What is the Gaia mission?

  • Gaia is an ongoing astronomical observatory mission launched in December 2013 by the European Space Agency (ESA) with the objective of creating the most accurate and complete 3D map of the Milky Way by surveying 1% or one billion of the galaxy’s 100 billion stars.
  • According to the ESA, “this information allows astronomers to reconstruct the galaxy’s past and future evolution over billions of years.”
  • The spacecraft is strategically stationed 1.5 million km from the Earth, in the opposite direction of the sun, in an orbit around the gravitational parking point in space called the Lagrange 2 or L2.
  • In order to study the stars and objects, Gaia is also equipped with screening and imaging systems that employ three techniques—astrometry, photometry, and spectroscopy.
    • Astrometry is the science of measuring the movement and position of stars within the plane of the sky,
    • photometry studies the colour, brightness and other derived properties of stars, and
    • spectroscopy measures the radial velocity or the movement of stars towards or away from us by studying stellar spectra or the fingerprints of stars.
    • Spectra are obtained by passing the light from a star through a prism which splits it into a spectrum of colours.
  • Gaia’s predecessor, ESA’s Hipparcos mission, had mapped the precise positions of 100,000 stars and could gaze 1,600 lightyears away. Gaia, meanwhile, can chart starts and objects as far as 30,000 lightyears.

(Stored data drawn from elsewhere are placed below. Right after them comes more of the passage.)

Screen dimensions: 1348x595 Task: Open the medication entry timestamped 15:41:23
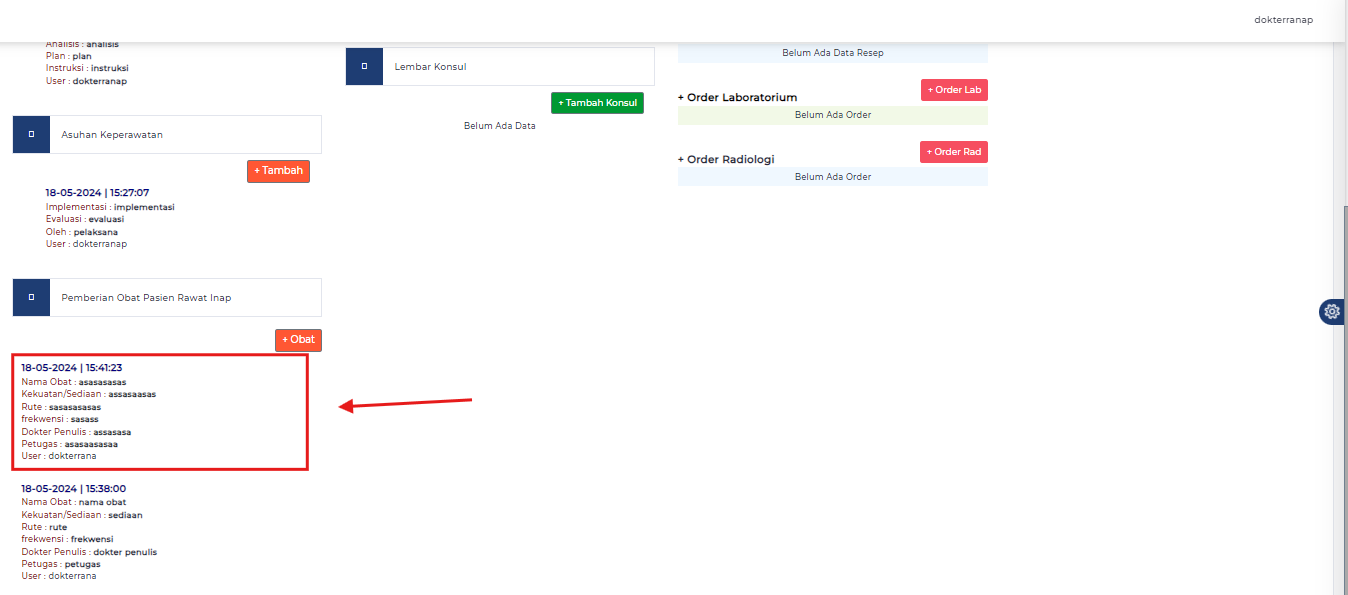(72, 368)
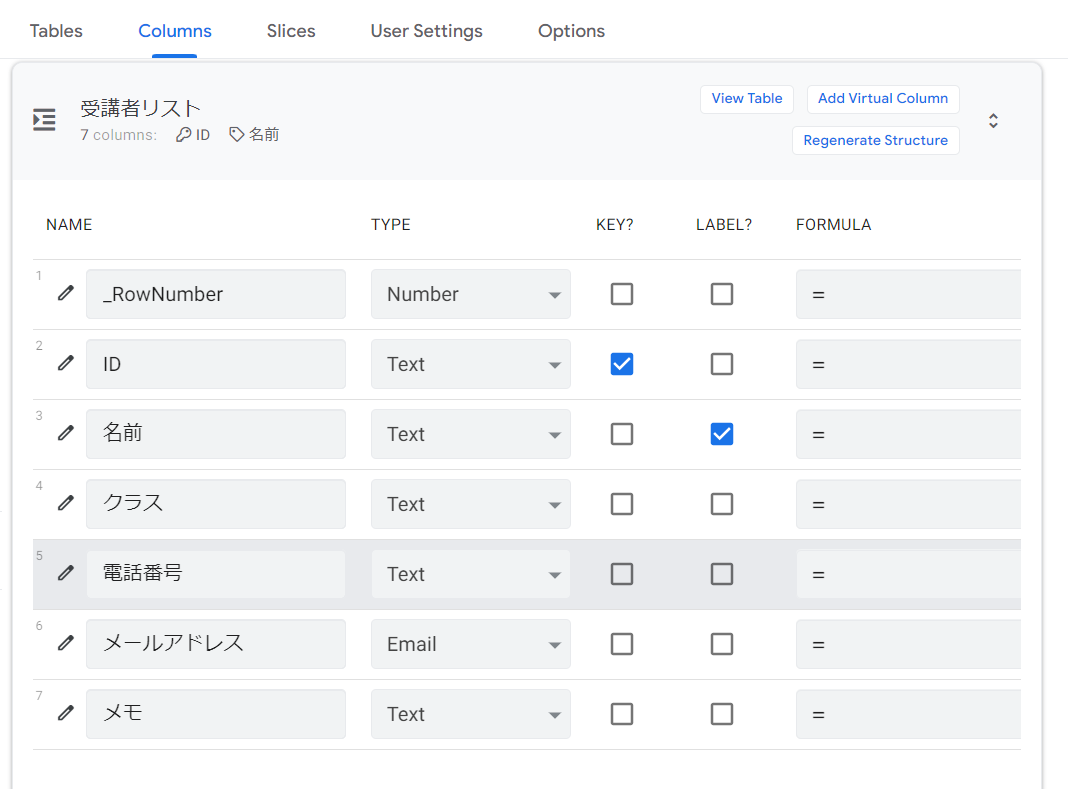The width and height of the screenshot is (1068, 789).
Task: Uncheck the KEY checkbox for ID
Action: click(622, 364)
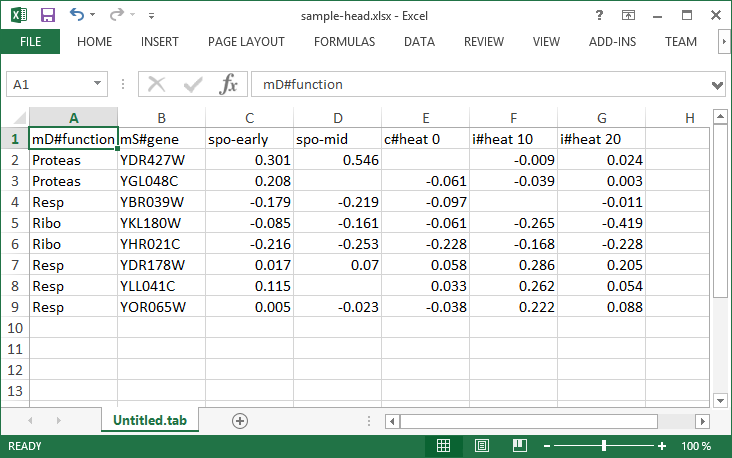Expand the formula bar
This screenshot has width=732, height=458.
pos(717,85)
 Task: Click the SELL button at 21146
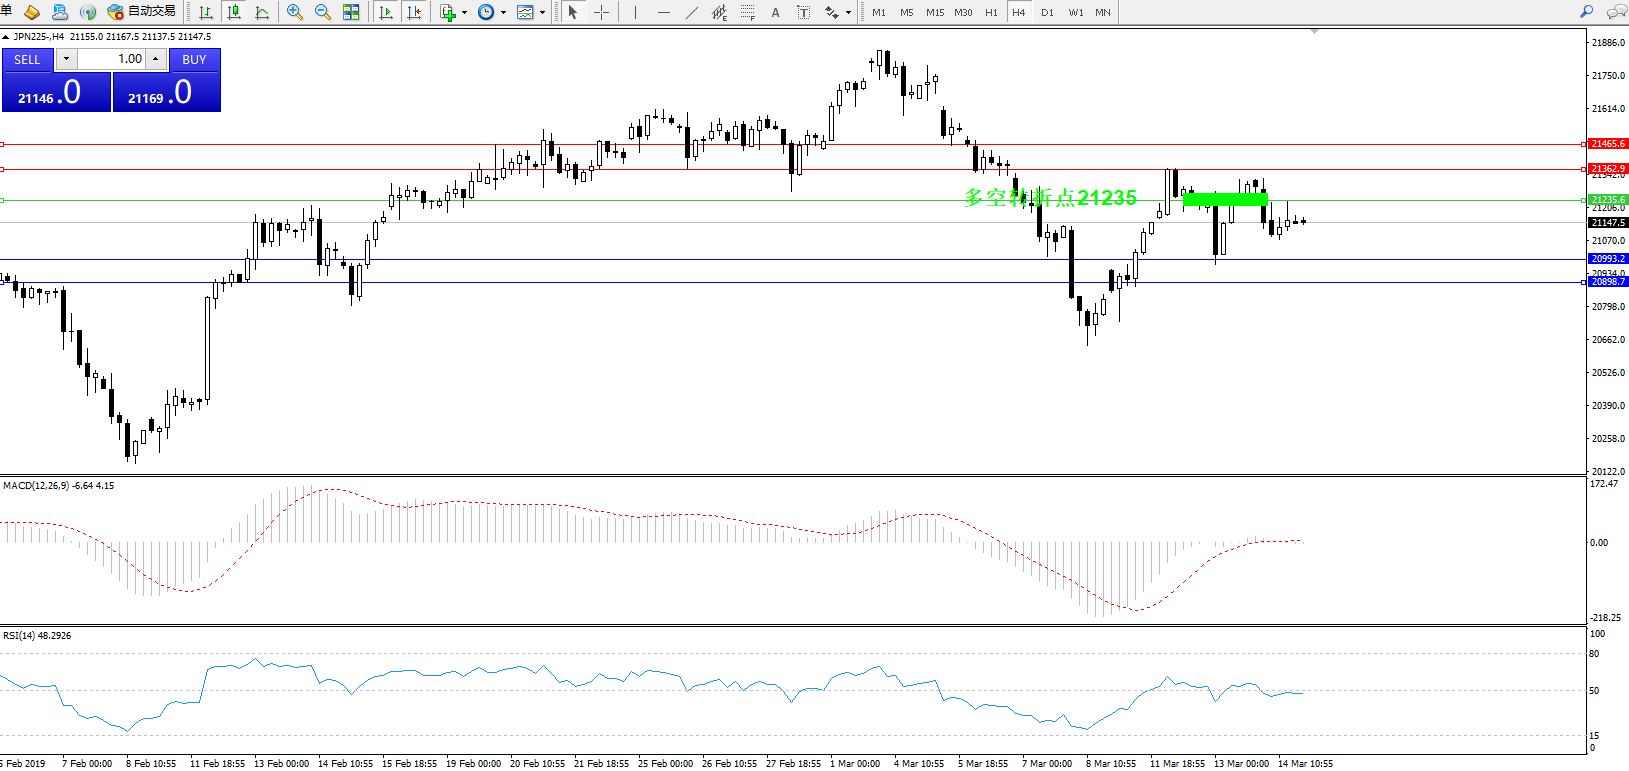pyautogui.click(x=56, y=92)
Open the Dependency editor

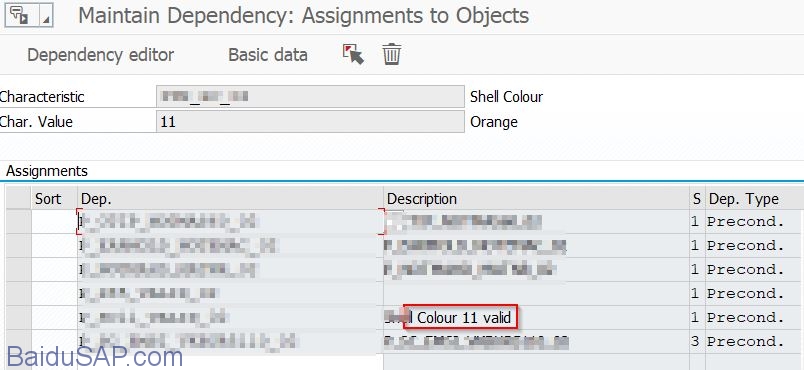(100, 55)
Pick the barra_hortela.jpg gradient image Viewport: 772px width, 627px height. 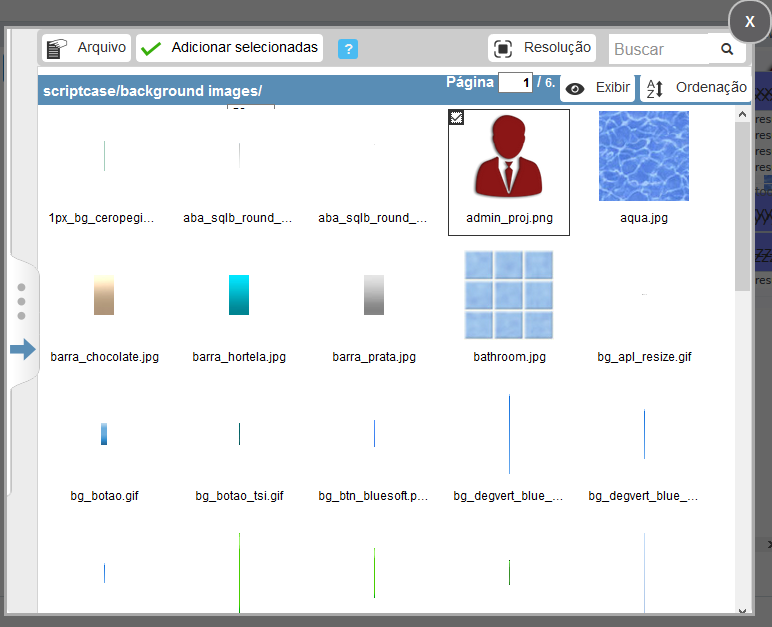tap(239, 295)
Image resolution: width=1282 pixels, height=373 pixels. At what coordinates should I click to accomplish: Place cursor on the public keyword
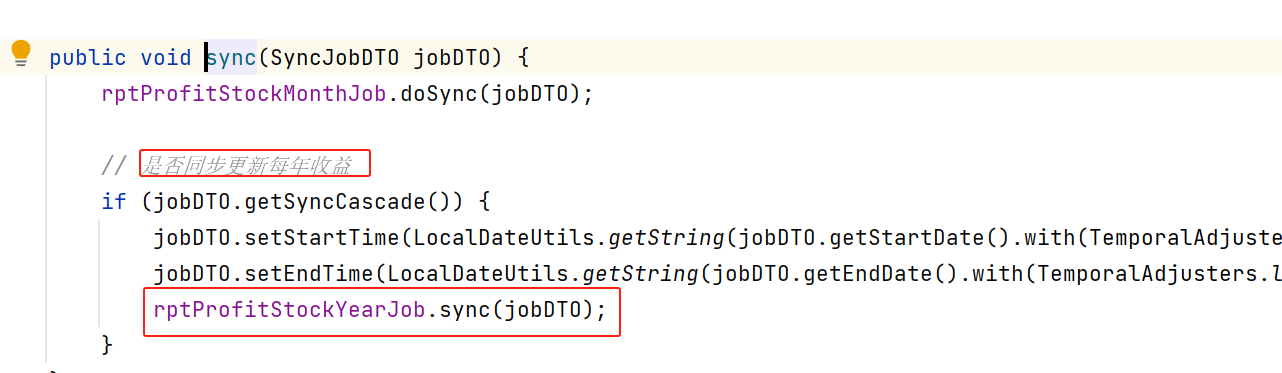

What has the new data revealed?

  • Starquakes: One of the most surprising discoveries, which the ESA said Gaia was not built to observe , was that of more than 100,000 ‘starquakes’- which can be likened to tsunamis or massive vibrations on the surface of stars that can change their shape. Such starquakes were also detected on the surface of stars that should not have any such large-scale vibrations as per existing astronomical theories.
  • Quasars: Quasars are extraordinarily active and bright cores of galaxies powered by supermassive black holes. These are the most luminous objects in the universe and are visible along its distant edges. The discovery of new quasars is significant as it helps to measure the most distant stretches of our universe.
  • Stellar DNA: The data shows chemical components, colours, brightness, velocity, temperatures, and positions of millions of stars. The chemical composition of the stars also reveals what elements they contain. Only light elements (hydrogen and helium) were formed during the Big Bang. Heavier elements, which scientists call metals, are built inside the stars, and when they die, newer stars are formed with the metals dispersed by dead stars.
  • Binary Stars: Binary star systems are two stars that orbit each other around a shared centre. The new data has revealed the position, distance, orbits, and masses of over 8,00,000 binary star systems.
  • Asteroids and galaxies: The data has provided a catalogue of more than 156,000 asteroids in our Solar System, which includes their mass, composition, colour, and brightness (from which details of their shape and rotation can be derived).